The Flashes' strength has been their balance. They average 76 points per game, but their leading scorer -- junior point guard Kris Brewer -- checks in at just 12.2 points per game. Junior guard Derek Jackson (10.8 ppg) and senior forward Darren Goodson (10.5) also average double figures, while senior forward Mark Henniger tacks on 8.7 points and a team-leading 5.1 rebounds per contest.
Ten different KSU players currently average over three points or rebounds per game.
"Kent plays extremely hard and they're playing together," said Waters. "They look good to me."
Meanwhile, the Vikings' start hasn't been as impressive based on wins and losses, but they're a late breakdown or two from being one of the most talked about teams in the country.

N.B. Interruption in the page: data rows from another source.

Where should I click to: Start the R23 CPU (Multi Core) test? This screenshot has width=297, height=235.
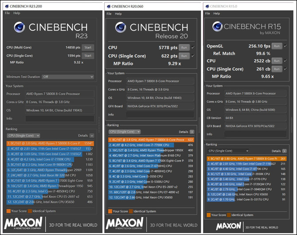click(88, 47)
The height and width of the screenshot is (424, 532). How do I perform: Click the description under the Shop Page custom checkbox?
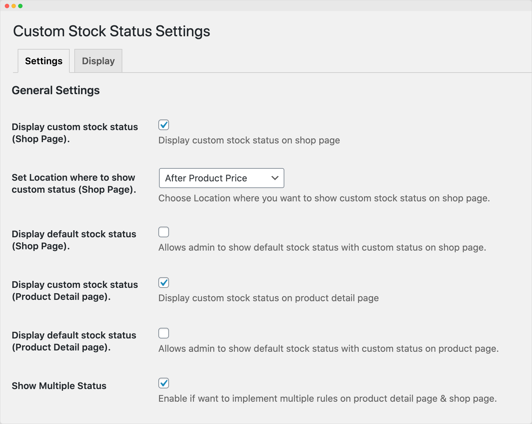click(x=249, y=140)
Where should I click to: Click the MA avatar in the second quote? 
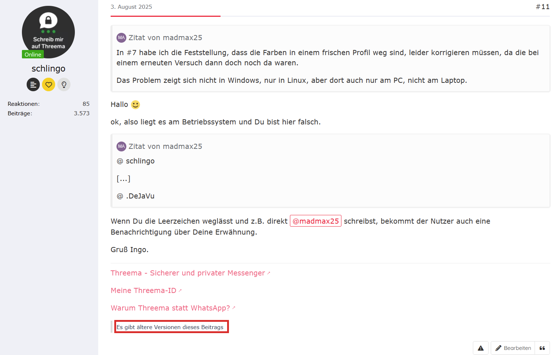(121, 146)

Cleveland State led No. 3 Kentucky by 10 with under eight minutes to play before the Wildcats rallied down the stretch to steal a 68-61 win. The Vikings also played MAC unbeaten Toledo tough on the road, and lost in triple overtime at 8-3 Drexel.
"I think we'll be OK by the end of this thing. We've just gotta take our time and get better and better," said Waters. "We've played good teams. We've only had one bad game, that's when we played Akron (73-61 home loss), and we had just been in a triple-overtime game before that against Drexel. I don't feel bad about our team because of the teams we've played. Several games went down to the wire, and the ones we lost, we just didn't take care of business. Now we've just gotta figure it out."
Cleveland State returns four starters from last year's 14-18 squad, including 6-foot-3 sophomore guard Bryn Forbes, who averaged 12.7 points per game last year and has that number up to 17.8 this season. He's shooting 47 percent from the field, 46 percent from 3-point range and 89 percent from the free-throw line.
"Forbes is a phenomenal shooter," said Senderoff. "Really all three of their guards are good, and they have some athletic frontcourt guys. They really get after the basketball."
Other key performers for CSU include 6-2 sophomore guard Trey Lewis, a transfer from Penn State who averages 13.9 points and 3.8 assists per game; 6-7 senior forward Jon Harris, a transfer from Miami of Ohio who tosses in 10.1 points per outing; 5-8 junior guard Charlie Lee, a returning starter who averages 10.7 points per game; and 6-8 sophomore forward Anton Grady, who adds 9.3 points and 5.1 rebounds after missing most of last season due to a knee injury.
The Vikings have struggled on the road, going 1-5 thus far, and are only 1-3 against MAC teams this season. Still, Senderoff considers Cleveland State to be a highly formidable foe.
"It'll be a challenging game, probably our toughest game to date," said Senderoff, whose Flashes defeated CSU 72-55 in Cleveland last year. "We've gotta take care of the basketball and make sure that we execute offensively, then do a good job with defensive rebounding cause they're athletic. We're gonna have to defend well, rebound, and play one of our better games of the year to have a chance to win."